» **EXERCISE INSTRUCTIONS**
Output exactly the lines from the one containing "Task: Open the tab switcher showing 32 tabs" through the final line of the entries below, both included, and skip the pictures.

----- SUPPLIED INFORMATION -----

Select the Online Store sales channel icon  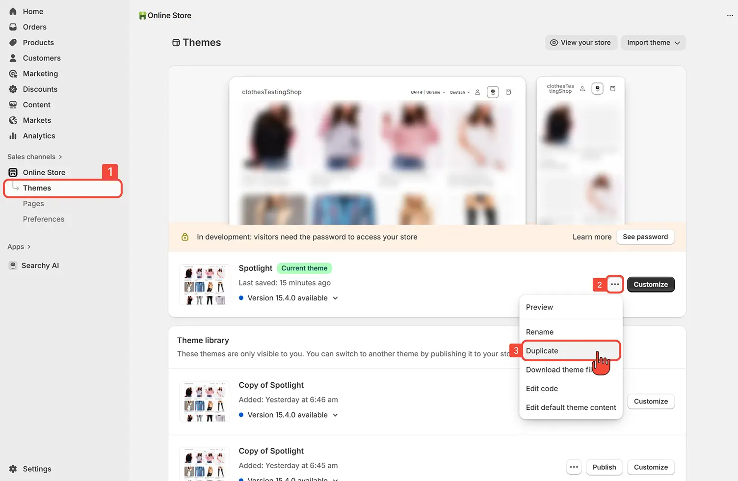click(x=13, y=172)
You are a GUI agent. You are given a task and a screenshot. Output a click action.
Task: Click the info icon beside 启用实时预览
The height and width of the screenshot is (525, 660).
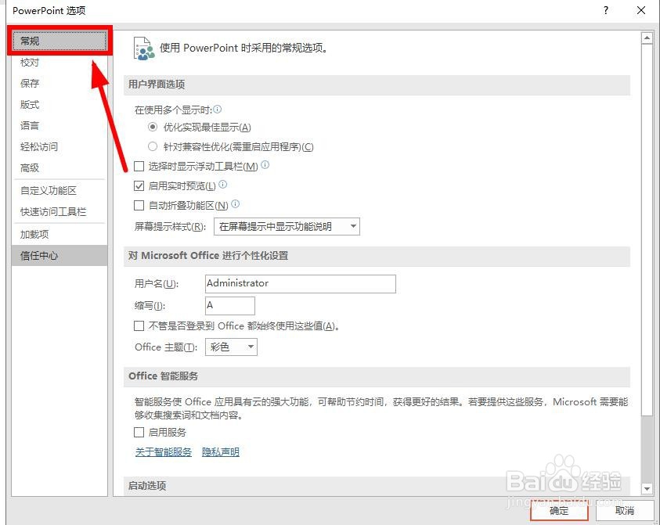[224, 185]
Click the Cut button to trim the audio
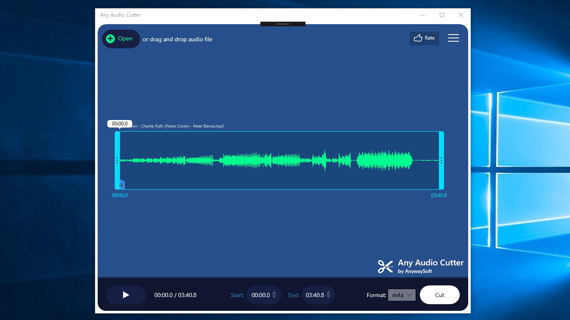 439,295
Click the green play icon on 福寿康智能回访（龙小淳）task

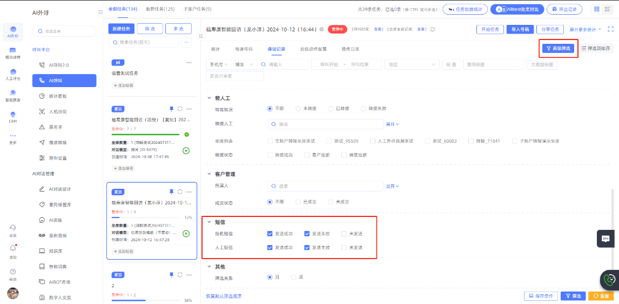pos(186,234)
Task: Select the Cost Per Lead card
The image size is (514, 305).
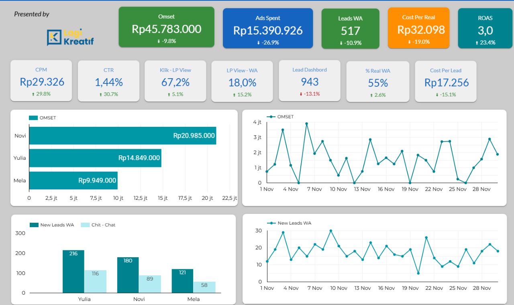Action: (x=446, y=81)
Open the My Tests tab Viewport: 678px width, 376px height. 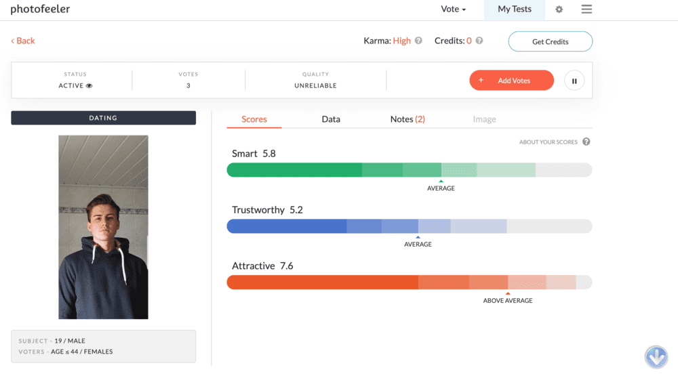click(x=514, y=9)
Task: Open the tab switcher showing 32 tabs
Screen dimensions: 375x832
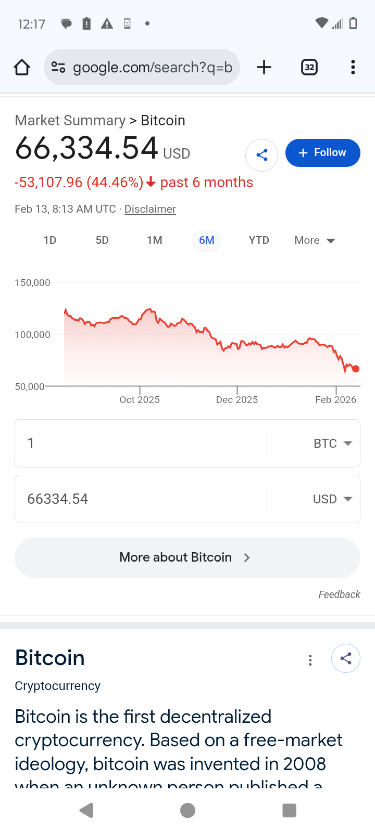Action: tap(309, 67)
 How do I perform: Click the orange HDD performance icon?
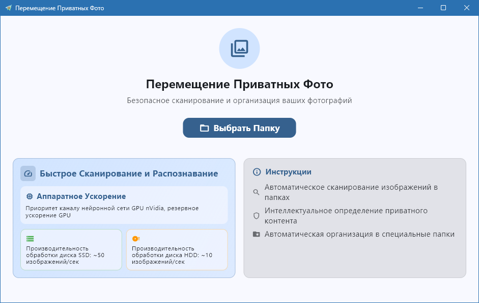[x=135, y=238]
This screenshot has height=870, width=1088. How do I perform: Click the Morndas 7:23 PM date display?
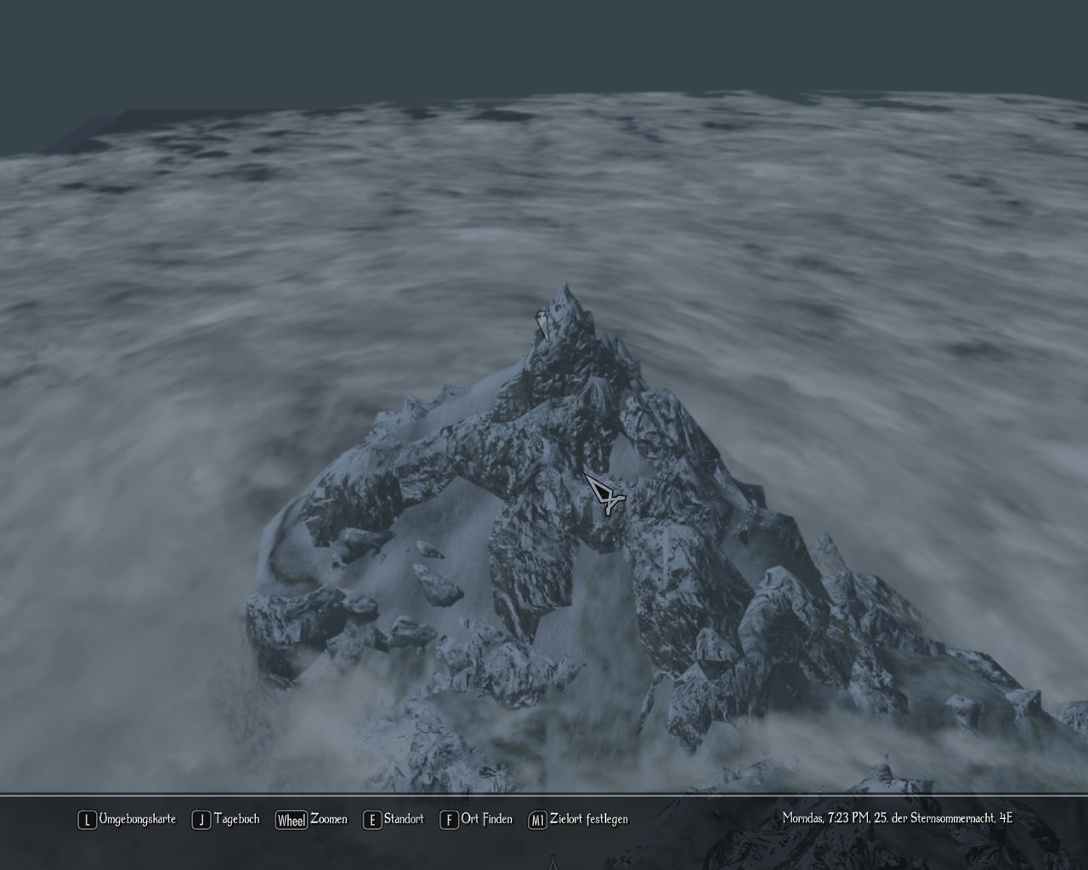pos(897,818)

-----

» **WRITTEN ANSWER**
Task: Open the tab switcher showing 32 tabs
Screen dimensions: 375x832
Action: tap(309, 67)
 How do I perform: Click the orange HDD performance icon?
[x=135, y=238]
This screenshot has height=870, width=1088. How do I perform: Click the Morndas 7:23 PM date display?
pos(897,818)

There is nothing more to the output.